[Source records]
========================

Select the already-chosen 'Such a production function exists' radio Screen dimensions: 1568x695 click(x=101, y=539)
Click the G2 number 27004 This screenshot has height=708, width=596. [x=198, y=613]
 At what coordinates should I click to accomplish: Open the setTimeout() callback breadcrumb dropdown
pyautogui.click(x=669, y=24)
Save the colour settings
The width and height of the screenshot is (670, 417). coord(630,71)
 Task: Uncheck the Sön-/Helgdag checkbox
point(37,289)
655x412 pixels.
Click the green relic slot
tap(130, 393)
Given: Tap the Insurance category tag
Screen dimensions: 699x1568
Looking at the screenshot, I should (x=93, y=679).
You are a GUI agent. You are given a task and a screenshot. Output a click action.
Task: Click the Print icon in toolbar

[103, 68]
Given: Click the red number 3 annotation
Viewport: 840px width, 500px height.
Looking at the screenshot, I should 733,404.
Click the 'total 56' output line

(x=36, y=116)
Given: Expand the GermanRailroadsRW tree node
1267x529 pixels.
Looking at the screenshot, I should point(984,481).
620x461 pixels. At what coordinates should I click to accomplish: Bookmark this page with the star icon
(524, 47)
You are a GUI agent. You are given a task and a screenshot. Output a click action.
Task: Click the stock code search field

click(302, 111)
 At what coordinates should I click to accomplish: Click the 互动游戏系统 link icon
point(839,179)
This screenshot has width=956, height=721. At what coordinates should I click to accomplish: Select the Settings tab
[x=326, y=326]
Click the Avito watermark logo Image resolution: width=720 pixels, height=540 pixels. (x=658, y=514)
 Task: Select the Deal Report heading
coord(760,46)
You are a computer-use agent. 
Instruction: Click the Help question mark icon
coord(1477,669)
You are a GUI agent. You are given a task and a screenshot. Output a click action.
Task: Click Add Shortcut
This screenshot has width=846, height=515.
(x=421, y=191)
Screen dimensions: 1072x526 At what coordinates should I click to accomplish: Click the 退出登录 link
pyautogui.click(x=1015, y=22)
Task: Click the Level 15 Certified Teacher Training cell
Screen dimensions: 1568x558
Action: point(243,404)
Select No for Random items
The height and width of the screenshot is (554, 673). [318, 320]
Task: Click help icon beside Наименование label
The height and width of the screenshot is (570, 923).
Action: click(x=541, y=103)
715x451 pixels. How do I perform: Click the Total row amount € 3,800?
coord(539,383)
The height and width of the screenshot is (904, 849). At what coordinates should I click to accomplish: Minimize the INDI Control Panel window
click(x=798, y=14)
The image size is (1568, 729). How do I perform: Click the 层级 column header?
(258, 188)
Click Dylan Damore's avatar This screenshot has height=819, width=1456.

========================

■ Aim of the task ■
Without omitting anything, output the entries exactly.

■ Response to this task ■
Select the already-chosen 'Such a production function exists' radio Screen dimensions: 1568x695 click(x=101, y=539)
Click the G2 number 27004 This screenshot has height=708, width=596. [x=198, y=613]
 At what coordinates should I click to accomplish: Open the setTimeout() callback breadcrumb dropdown
pyautogui.click(x=669, y=24)
Save the colour settings
The width and height of the screenshot is (670, 417). coord(630,71)
 Task: Uncheck the Sön-/Helgdag checkbox
point(37,289)
655x412 pixels.
Click the green relic slot
tap(130, 393)
Given: Tap the Insurance category tag
Screen dimensions: 699x1568
Looking at the screenshot, I should (x=93, y=679).
You are a GUI agent. You are given a task and a screenshot. Output a click action.
Task: Click the Print icon in toolbar

[103, 68]
Given: Click the red number 3 annotation
Viewport: 840px width, 500px height.
Looking at the screenshot, I should 733,404.
Click the 'total 56' output line

(x=36, y=116)
Given: Expand the GermanRailroadsRW tree node
1267x529 pixels.
Looking at the screenshot, I should point(984,481).
620x461 pixels. At what coordinates should I click to accomplish: Bookmark this page with the star icon
(524, 47)
You are a GUI agent. You are given a task and a screenshot. Output a click action.
Task: Click the stock code search field

click(302, 111)
 At what coordinates should I click to accomplish: Click the 互动游戏系统 link icon
point(839,179)
This screenshot has width=956, height=721. At what coordinates should I click to accomplish: Select the Settings tab
[x=326, y=326]
Click the Avito watermark logo Image resolution: width=720 pixels, height=540 pixels. (x=658, y=514)
 Task: Select the Deal Report heading
coord(760,46)
You are a computer-use agent. 
Instruction: Click the Help question mark icon
coord(1477,669)
You are a GUI agent. You are given a task and a screenshot. Output a click action.
Task: Click Add Shortcut
This screenshot has width=846, height=515.
(x=421, y=191)
Screen dimensions: 1072x526 At what coordinates should I click to accomplish: Click the 退出登录 link
pyautogui.click(x=1015, y=22)
Task: Click the Level 15 Certified Teacher Training cell
Screen dimensions: 1568x558
Action: point(243,404)
Select No for Random items
The height and width of the screenshot is (554, 673). [318, 320]
Task: Click help icon beside Наименование label
The height and width of the screenshot is (570, 923).
Action: click(x=541, y=103)
715x451 pixels. How do I perform: Click the Total row amount € 3,800?
coord(539,383)
The height and width of the screenshot is (904, 849). At what coordinates should I click to accomplish: Minimize the INDI Control Panel window
click(x=798, y=14)
The image size is (1568, 729). How do I perform: Click the 层级 column header?
(258, 188)
Click Dylan Damore's avatar This screenshot has height=819, width=1456.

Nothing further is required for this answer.